On l'interroge souvent sur le baptême des enfans nondùm ex utero egressorum. «J'ai empêché nos bonnes femmes de baptiser l'enfant avant sa naissance; elles avaient coutume de baptiser le fœtus sitôt que la tête paraissait. Pourquoi ne pas le baptiser par-dessus le ventre de sa mère, ou mieux encore, baptiser le ventre même.» (13 mars 1531.)

[a47] Page 132, ligne 23.—De ministris instituendis...

Instructions au ministre de Wittemberg:

«Renvoyer les prêtres indignes;

Abroger toutes messes et vigiles payées;

Le matin, au lieu de messe, Te Deum, lecture et exhortation;

Le soir lecture et explication;—complies après le souper;

Ne célébrer qu'une messe aux dimanches et fêtes.» (Briefe, 19 août 1523.)

En 1520, il publia un catéchisme. Mais dix ans plus tard, il en fit un autre où il ne conserva que le baptême et la communion. Plus de confession. Seulement il engage à recourir souvent à l'expérience du pasteur.
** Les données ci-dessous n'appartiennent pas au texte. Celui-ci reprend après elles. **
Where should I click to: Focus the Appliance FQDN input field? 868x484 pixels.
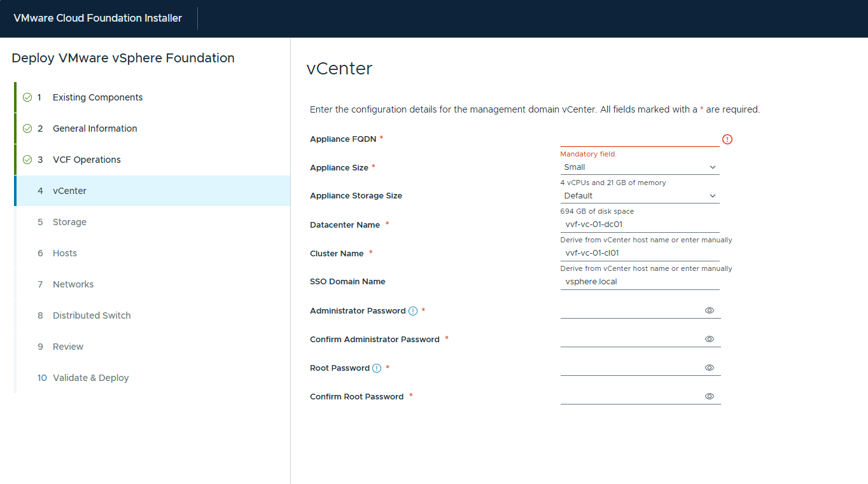[639, 139]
Pour soustraire les ministres à la dépendance de l'autorité civile, il voulait conserver les dîmes. «Il me semble que les décimes sont la chose la plus juste du monde. Et plût à Dieu que toutes taxes abolies, il ne subsistât que des dîmes, ou même des neuvièmes et des huitièmes. Que dis-je, les Égyptiens donnaient le cinquième, et ils vivaient pourtant. Nous, nous ne pouvons vivre avec la dîme, il y a d'autres charges qui nous écrasent.» (15 juin 1524.)